In any event, the UK’s experience with the ICCPR and ECHR serves to underline the difference which a strong compliance mechanism (and a State’s active engagement) can make to the domestic effectiveness and relevance of a human rights treaty. Given the broad range of rights protected by the ICCPR, the lack of engagement with the ICCPR and its compliance machinery represents a missed opportunity for the further development of human rights in the UK. If the pattern witnessed here is mirrored with respect to other human rights instruments in the UK, as well as in other States more broadly, it should give pause for thought about the way in which human rights are protected, and what can be done to strengthen the oversight of these protections within existing frameworks.Footnote 109
14.7 Conclusion
This chapter has illustrated the differing outcomes brought about by differing models of compliance mechanism in human rights treaties. Using the UK’s experience with the ECHR and ICCPR as a lens, it has argued that the former – characterised by a strong, judicial compliance mechanism – can be linked with better human rights outcomes. By contrast, the ICCPR, with its weaker, reporting-based compliance monitoring and opt-in right of individual petition, has not had the same impact.
Building on the UK experience it seems reasonable to conclude that strong compliance mechanisms in which all States parties are expected to participate are important in ensuring the effectiveness of human rights treaties. Whilst these findings relate to the UK, there is no reason to believe that the lessons learned in this context cannot be applied more widely to contribute to the debate on how human rights are best protected. A regime of human rights protection centred on strong compliance monitoring may deter States from becoming party to a human rights treaty, yet the benefits for individuals’ rights protection may be enough to outweigh this.

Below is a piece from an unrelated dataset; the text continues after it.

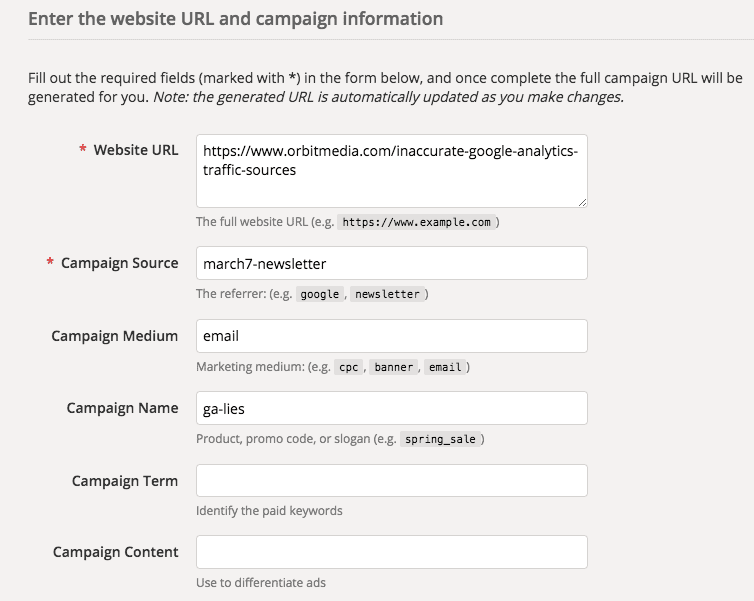Image resolution: width=754 pixels, height=601 pixels.
Task: Click the red asterisk beside Website URL
Action: (83, 149)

This chapter does not seek to argue that the vast advances in rights protection since 1945 have not dramatically improved the attainment of human rights. Rather, it aims to help to safeguard the gains achieved and to allow these to be further built upon to ensure that rights protection is strengthened, and that human rights courts and treaty bodies are in a better position to ensure that the rights they steward are respected, protected, and fulfilled.